Orígenes não duvidava da verdade do Texto Sagrado. Mas defendia a necessidade de sua correta tradução e interpretação, fazendo a distinção entre três níveis de leitura das Escrituras: o literal, o moral e o espiritual, cada um deles revelando um estado de consciência e de maturidade psicológica e espiritual do leitor.

Ocorre que algumas de suas escolhas custaram-lhe caro. Para resistir às tentações carnais – ou quem sabe, numa interpretação literal do texto bíblico que manda cortar fora o órgão que for causa de pecado – ele castrou a si mesmo. Por isso foi forçado pelo bispo Demétrio a deixar Alexandria. Depois foi considerado herege por defender a preexistência da alma e a apocatástase, uma espécie de reconciliação universal das criaturas com o Criador, em que até o diabo tinha chance de se salvar.

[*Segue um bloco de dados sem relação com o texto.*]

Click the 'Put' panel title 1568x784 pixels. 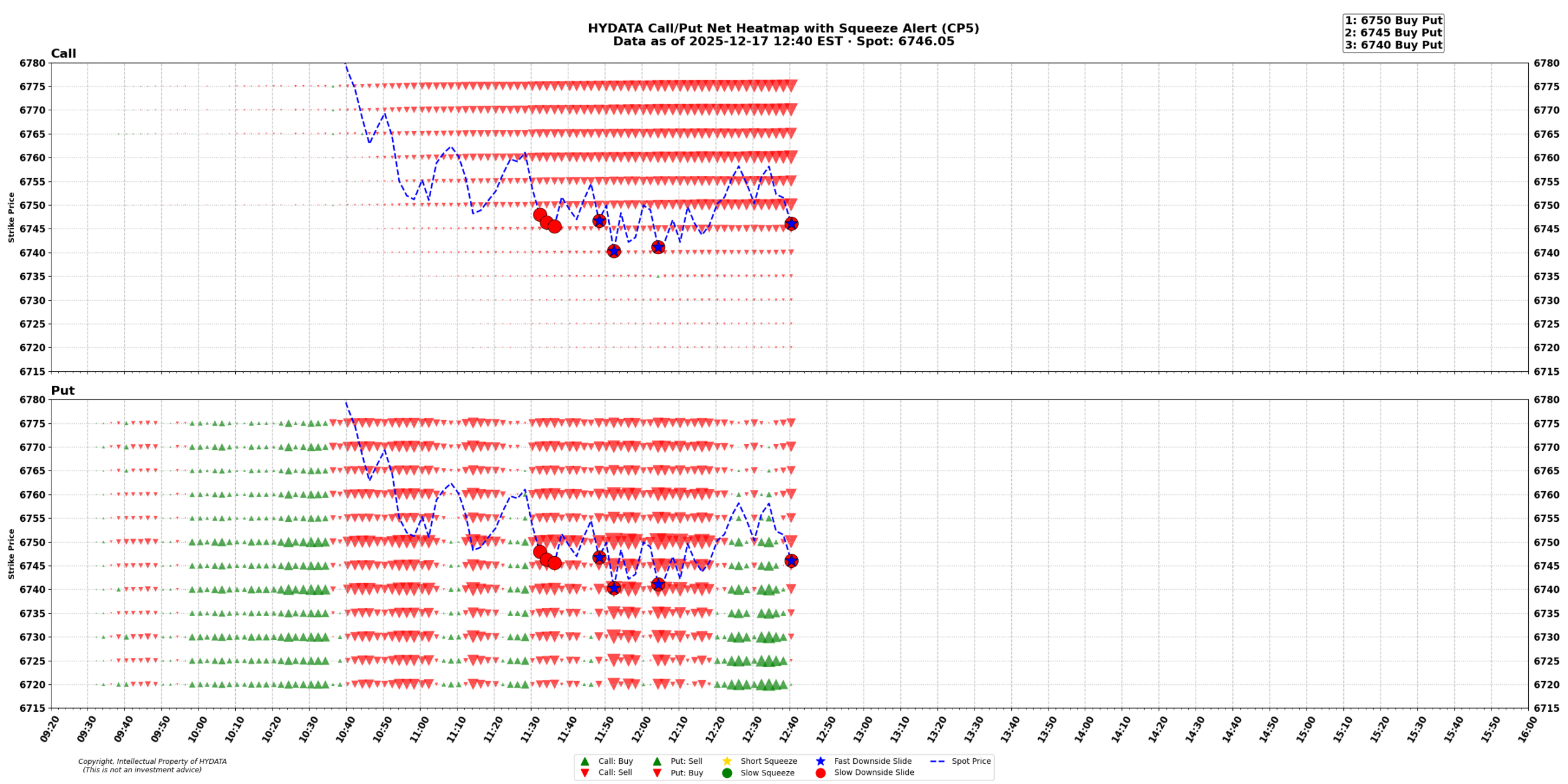(62, 390)
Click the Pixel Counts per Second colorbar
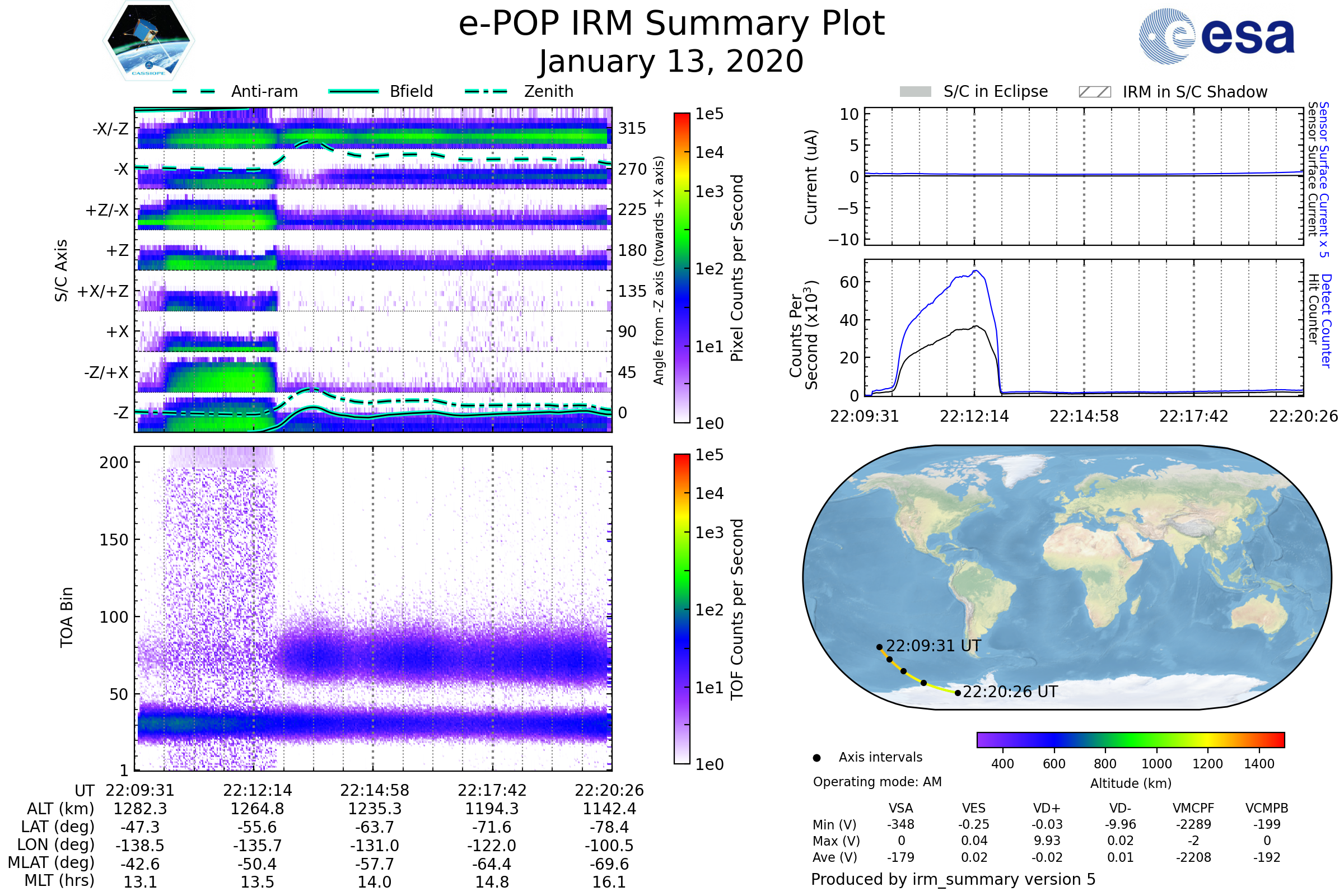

A obra de Orígenes não era conhecida em Roma. Por isso Rufino resolveu traduzi-la para o Latim. Mas achou por bem retocar o texto aqui e acolá, para facilitar a leitura, expediente que, segundo Rufino, teria sido inspirado em traduções de outras obras de Orígenes, que Jerônimo havia feito. Jerônimo se irritou com a menção de seu nome para justificar uma prática que ele reprovava. Não era um simples problema de tradução, mas a mácula de um conteúdo de fé.

O mundo de então presenciou uma briga teológica da qual até hoje podemos tirar lições, pois apesar de ferrenha era profunda. Bem diferente de certos bate-bocas rasteiros que ouvimos no mundo de hoje; bem diferente de certas pregações vazias, que nem fazem a gente ter vontade de levantar a mão durante o culto. Conversas sem pé nem cabeça, sem hera nem cabaça.